Schwarze Raucher, die Geysire der Tiefsee, speien bis zu 400°C heißes Wasser. Fische, die aus Versehen in dieses Wasser hineinschwimmen, würden bei lebendigem Leibe gekocht. Doch offenbar erkennen sie die Gefahr rechtzeitig – trotz Dauerdunkel. Aber woran? Aufnahmen mit Unterwassermikrophonen zeigen jetzt, dass die Schwarzen Raucher nicht nur Geräusche von sich geben, sondern sogar individuell unterschiedlich „singen“.
Hydrothermale Schlote finden sich entlang der meisten vulkanisch aktiven ozeanischen Rücken, dort, wo neue Ozeankruste entsteht und Meerwasser durch Verwerfungen tief in den Ozeanboden eindringen kann. Hier wird es aufgeheizt, nimmt Mineralien aus dem Untergrund auf und gelangt dann über die Schlote wieder zurück an die Oberfläche. Die heißesten und aktivsten Schlote, auch als Schwarze Raucher bezeichnet, speien so Wasser, das bis zu 400°C heiß ist – eine Gefahr für alles Leben, das unverhofft in diesem Strom hineingerät.

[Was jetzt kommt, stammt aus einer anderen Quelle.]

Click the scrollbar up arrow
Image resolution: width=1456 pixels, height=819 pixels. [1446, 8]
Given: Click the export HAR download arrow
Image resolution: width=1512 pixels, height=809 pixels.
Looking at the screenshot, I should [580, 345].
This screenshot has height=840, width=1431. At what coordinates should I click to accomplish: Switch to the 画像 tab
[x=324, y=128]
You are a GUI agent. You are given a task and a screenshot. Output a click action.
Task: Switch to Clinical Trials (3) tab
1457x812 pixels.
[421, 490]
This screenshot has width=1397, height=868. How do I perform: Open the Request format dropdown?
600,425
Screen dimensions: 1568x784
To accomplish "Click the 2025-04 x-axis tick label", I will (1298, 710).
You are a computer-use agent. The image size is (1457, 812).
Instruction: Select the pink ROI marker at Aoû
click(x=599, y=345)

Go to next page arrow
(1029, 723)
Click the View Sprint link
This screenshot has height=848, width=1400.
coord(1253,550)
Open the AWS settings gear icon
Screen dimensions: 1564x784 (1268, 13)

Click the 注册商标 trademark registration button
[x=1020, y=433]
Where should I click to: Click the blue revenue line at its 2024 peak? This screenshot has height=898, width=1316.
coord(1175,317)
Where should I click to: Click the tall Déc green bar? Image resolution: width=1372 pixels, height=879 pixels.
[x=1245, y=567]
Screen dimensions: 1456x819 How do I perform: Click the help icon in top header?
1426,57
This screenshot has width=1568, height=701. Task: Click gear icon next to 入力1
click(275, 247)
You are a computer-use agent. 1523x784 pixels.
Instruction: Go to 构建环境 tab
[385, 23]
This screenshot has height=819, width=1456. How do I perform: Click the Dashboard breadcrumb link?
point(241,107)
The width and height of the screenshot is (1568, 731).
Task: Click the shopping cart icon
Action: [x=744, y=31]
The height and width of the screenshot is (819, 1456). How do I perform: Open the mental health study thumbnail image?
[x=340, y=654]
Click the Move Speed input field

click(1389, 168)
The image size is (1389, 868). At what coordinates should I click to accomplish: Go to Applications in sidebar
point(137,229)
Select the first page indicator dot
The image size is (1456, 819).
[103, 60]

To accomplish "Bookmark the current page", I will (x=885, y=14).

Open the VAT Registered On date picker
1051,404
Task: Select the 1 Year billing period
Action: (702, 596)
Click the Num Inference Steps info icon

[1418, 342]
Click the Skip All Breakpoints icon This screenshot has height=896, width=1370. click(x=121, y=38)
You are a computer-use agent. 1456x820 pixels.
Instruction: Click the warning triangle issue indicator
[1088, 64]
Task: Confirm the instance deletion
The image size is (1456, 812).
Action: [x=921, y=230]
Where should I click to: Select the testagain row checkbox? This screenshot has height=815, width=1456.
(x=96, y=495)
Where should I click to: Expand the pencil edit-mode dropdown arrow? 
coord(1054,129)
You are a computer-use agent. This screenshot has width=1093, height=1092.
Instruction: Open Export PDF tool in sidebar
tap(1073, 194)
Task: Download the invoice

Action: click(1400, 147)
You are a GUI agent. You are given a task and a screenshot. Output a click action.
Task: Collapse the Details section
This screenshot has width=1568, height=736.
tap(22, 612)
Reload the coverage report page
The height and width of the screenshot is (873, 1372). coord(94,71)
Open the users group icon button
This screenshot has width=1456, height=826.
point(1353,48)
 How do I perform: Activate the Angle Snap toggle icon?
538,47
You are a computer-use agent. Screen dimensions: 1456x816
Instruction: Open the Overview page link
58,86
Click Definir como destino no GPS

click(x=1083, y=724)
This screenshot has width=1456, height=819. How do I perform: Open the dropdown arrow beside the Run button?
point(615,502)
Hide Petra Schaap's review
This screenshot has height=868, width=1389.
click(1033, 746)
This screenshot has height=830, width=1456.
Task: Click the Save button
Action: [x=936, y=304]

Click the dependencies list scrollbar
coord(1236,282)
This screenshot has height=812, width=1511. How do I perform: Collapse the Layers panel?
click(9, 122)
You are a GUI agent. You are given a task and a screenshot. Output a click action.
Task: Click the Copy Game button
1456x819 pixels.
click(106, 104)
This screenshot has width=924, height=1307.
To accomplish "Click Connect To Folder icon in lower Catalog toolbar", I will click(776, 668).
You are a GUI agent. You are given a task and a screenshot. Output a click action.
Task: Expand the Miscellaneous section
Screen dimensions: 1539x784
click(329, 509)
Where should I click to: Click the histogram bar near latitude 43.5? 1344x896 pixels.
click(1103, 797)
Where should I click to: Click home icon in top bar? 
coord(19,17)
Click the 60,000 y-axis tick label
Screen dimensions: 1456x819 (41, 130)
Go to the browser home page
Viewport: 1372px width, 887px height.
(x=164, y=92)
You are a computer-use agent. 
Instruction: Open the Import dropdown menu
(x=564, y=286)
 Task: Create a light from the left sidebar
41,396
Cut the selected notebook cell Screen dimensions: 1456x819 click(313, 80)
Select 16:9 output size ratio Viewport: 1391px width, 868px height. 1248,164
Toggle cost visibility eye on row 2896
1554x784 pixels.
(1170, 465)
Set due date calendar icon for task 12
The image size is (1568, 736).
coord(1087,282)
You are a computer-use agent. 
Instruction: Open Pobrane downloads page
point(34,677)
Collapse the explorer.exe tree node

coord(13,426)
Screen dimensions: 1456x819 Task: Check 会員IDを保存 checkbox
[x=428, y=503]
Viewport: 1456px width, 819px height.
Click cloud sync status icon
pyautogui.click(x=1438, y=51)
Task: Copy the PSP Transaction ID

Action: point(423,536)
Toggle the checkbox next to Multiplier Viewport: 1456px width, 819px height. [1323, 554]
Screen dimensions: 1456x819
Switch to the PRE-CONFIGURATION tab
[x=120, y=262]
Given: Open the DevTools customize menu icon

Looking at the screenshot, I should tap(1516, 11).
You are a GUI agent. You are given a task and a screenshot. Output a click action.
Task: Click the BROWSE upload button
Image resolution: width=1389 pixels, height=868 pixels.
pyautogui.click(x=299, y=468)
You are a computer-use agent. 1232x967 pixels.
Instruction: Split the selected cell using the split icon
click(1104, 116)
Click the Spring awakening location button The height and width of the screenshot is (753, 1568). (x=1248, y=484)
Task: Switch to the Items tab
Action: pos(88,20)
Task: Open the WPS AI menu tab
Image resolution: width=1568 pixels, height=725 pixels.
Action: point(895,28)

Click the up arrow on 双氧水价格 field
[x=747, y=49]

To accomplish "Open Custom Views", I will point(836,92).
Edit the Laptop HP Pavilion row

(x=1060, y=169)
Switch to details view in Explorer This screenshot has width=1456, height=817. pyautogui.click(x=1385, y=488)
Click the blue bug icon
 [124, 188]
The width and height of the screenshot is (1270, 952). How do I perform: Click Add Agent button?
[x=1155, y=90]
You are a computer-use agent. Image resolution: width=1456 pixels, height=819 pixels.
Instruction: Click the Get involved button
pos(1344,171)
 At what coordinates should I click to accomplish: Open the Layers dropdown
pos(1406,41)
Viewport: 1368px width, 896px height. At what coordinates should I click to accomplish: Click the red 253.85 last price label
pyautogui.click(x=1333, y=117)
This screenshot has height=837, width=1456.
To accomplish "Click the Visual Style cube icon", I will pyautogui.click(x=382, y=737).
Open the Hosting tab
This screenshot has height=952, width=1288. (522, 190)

Lauschangriff im Schlot-Feld
Seit rund 15 Jahren hat sich in der Wissenschaftlergemeinde die Ansicht gehalten, die Schlote seien still, würden ohne Geräuschentwicklung speien. Damals hatten Mikrophonaufnahmen keinerlei Geräusche ergeben. Doch konnte es wirklich sein, dass die teilweise heftigen Turbulenzen in und um die Schlote ohne Erschütterungen oder wenigstens ein Grummeln abliefen? Genau das wollte ein Forscherteam um Timothy Crone, Ozeanograph der Universität von Washington, jetzt genauer erkunden. Gleichzeitig ging es ihnen darum, eine neue, bessere Methode zu entwickeln, um über die Geräuschentwicklung möglicherweise auch den Ausstrom aus den Schloten genauer zu messen. Bisher waren solche Messungen immer nur kurzzeitig möglich, da die Instrumente in der heißen Brühe schnell ihren Geist aufgaben.
Die Wissenschaftler brachten ein Tiefsee-Aufnahmesystem im Main Endeavour Vent Field, einem Feld von aktiven Schloten knapp 500 Kilometer westlich von Seattle auf dem San Juan de Fuca Rücken aus. Insgesamt 181 Stunden lang belauschten die Mikrophone die Aktivitäten der Schlote „Sully“ und „Puffer“. Und tatsächlich – die Schwarzen Raucher waren alles andere als still: „Es klingt ein wenig wie das dumpfe Grummeln einer Lawine oder eines Waldbrands“, erklärt Crone. „Die Lautstärke liegt irgendwo zwischen einem normallauten Gespräch und einem Föhn.“
Auch resonante Töne
Doch die Vents können noch mehr: In der großen Bandbreite der Geräusche entdeckte Crone zu seiner Überraschung auch resonante Töne – die Schlote „singen“. Sowohl „Sully“ als auch „Puffer“ erzeugten solche Töne in jeweils unterschiedlichen Frequenzen, eingebettet in die diffusere Geräuschkulisse. „Durch diese resonanten Töne hat wahrscheinlich jeder Schlot im Feld seine individuelle akustische Signatur“, so Crone. Der genaue Entstehungsmechanismus dieser Töne ist allerdings noch nicht geklärt.
Die individuellen Lautsignaturen der Schlote könnten auch erklären, wie Fische es schaffen, gezielt genau die Schlote anzuschwimmen, die etwas kühleres, und damit für sie ungefährlicheres Wasser ausstoßen. Dort weiden sie die reichen Bestände an Würmern, Muscheln und anderen Ventbewohnern ab.